CVE-2023-32677: 
NixOS vulnerability analysis and mitigation

Zulip Server versions 6.1 and below contain a vulnerability (CVE-2023-32677) where users with invitation permissions could add new users to streams during the invitation process, even if they lacked the general permission to add users to streams. The vulnerability was discovered and disclosed in May 2023, affecting Zulip's team collaboration platform (Zulip Advisory).

The vulnerability stems from a permission control bypass in the invitation system. While administrators can configure Zulip to limit who can add users to streams and separately limit who can invite users to the organization, the UI allowed users with invitation permissions to set streams for new users during invitation, circumventing the stream subscription permission checks. The vulnerability has been assigned a CVSS v3.1 Base Score of 3.1 LOW (Vector: CVSS:3.1/AV:N/AC:H/PR:L/UI:N/S:U/C:L/I:N/A:N) (NVD).

The impact of this vulnerability is limited as it does not allow users to invite new members to streams they cannot see themselves, or to streams they wouldn't be able to add users to if they had the general permission.
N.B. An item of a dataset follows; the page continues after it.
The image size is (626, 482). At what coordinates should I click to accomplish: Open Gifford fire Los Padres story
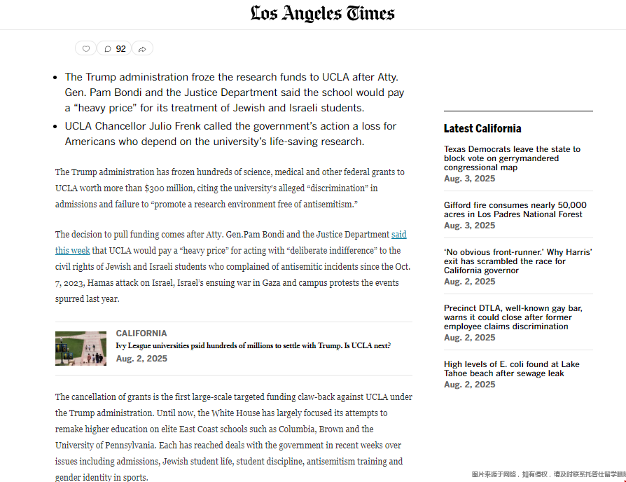pyautogui.click(x=515, y=209)
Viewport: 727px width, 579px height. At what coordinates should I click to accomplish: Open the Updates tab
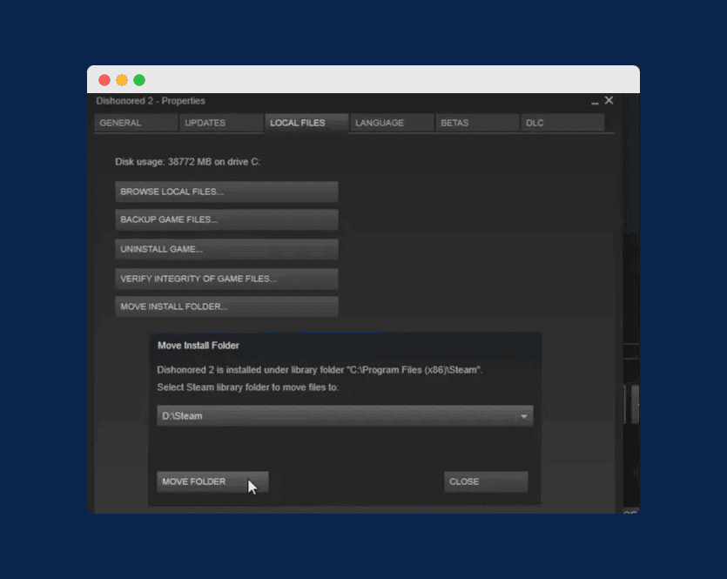pyautogui.click(x=220, y=123)
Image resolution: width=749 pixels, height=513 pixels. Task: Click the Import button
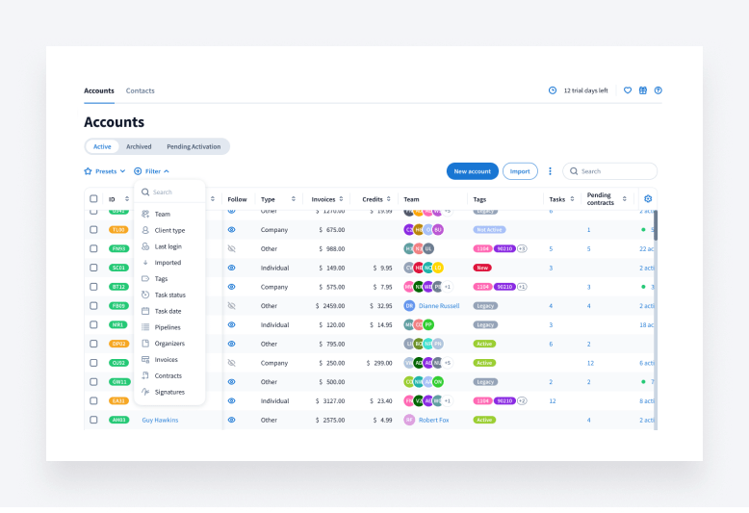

However, it does violate intended security controls in configurations where stream subscription permissions are meant to be restricted (Zulip Advisory).

The vulnerability has been patched in Zulip Server version 6.2. For users unable to upgrade, administrators can mitigate the vulnerability by limiting invitation permissions to users who also have permission to add users to streams (Zulip Advisory).